砂の上で、星の下で(3)

「恋仲じゃないなら、あなたにとってあの娘は何なの?」

「そうですねぇ」

 返答にいささか時間を要するようだった。

 やがて彼は「時化る海に漕ぎ出でた船に乗り合わせた者同士、ってところです」とまとめてみせた。

「要するに利害の一致、ってことね……それにしては、甲渠であんたがリクラフに殺されそうになった時、ソフィは身を挺してあんたを庇った。そんなにドライな関係にも見えなかったけれど」

「あれはまぁ、確かに意外でしたが」

 ソフィに命を助けられた場面のはずなのに、ハイバルはどこかばつが悪そうに笑った。あの場面、彼が読み違えた何かが起こったのか。「ソフィがああしたのは、最初に俺を殺そうとした理甲がリクラフ様だったからでしょう。じゃなきゃ、賢いソフィがあんな真似をするわけがない。あれがリクラフ様でなければ、俺はあのまま殺されて、俺の描こうとした絵は全ておじゃんでした。幸か不幸か、まだ俺にもツキがあったということです」

 リクラフだからそうした、という理由がよく飲み込めなかったが、それは今の話題の本筋ではないし、あんまりあいつのことを思い出して考える気にもならない。

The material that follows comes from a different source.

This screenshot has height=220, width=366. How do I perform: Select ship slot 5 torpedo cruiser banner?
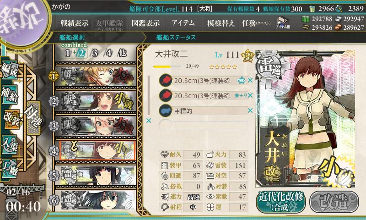point(96,176)
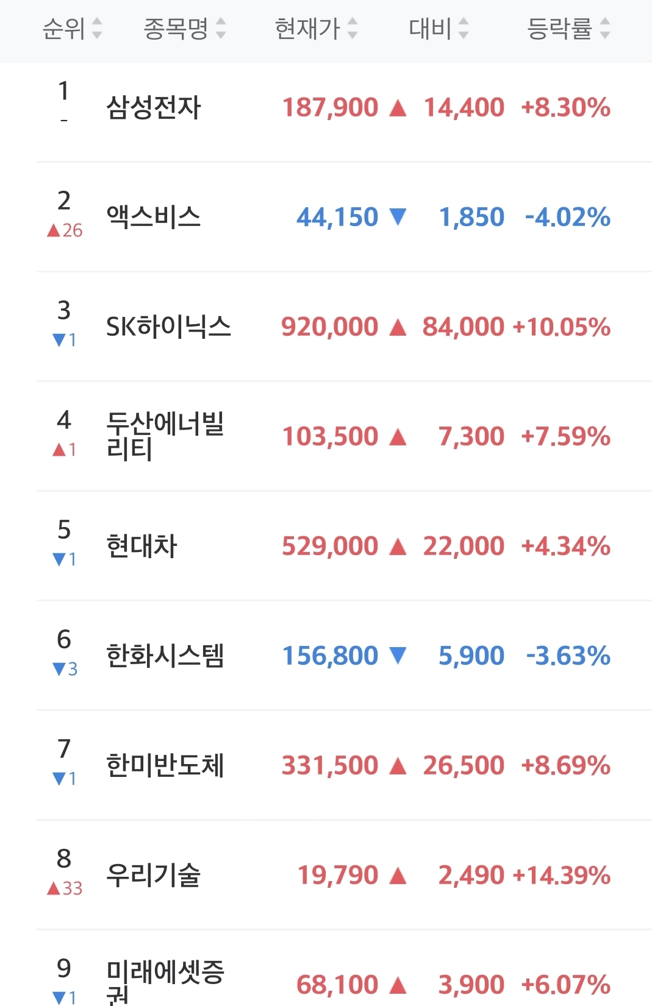The image size is (652, 1006).
Task: Open 두산에너빌리티 stock entry
Action: point(165,436)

 こちらが何も言わず黙っていると、彼はそのまま続きを話してくれた。

「……それに、俺は別にソフィとの仲がドライな関係だとは思ってませんよ。互いの利害や目標が純粋に一致するだなんて、肉親や親友とだって案外難しいものでしょう?」

 そこでハイバルは思い出したように笑いかけた。「例えば、そうだな――エリザさんのような理官の人たちが命令に従い、仲間のために命を張る理由は、『愛』ゆえに、ですか?」

「ああ……あいつらに『愛』だなんて、反吐が出そう」

 思わず笑ってしまった。考えて見れば、この5日間で初めて純粋に笑ったかも知れなかった。「――でも、そう言われるとあんたとソフィの間柄は何となく伝わったわ。戦友ってことね」

「なるほど。戦友、と言えば一発で通じましたか。いい響きです」


 当のソフィは、まだ向こうの焚火で談笑している。

 ソフィは、この悪い男にたぶらかされているものとばかり思っていた。だけど、ハイバルの話しぶりを聞いていると、徐々にその考えの角が取れていく。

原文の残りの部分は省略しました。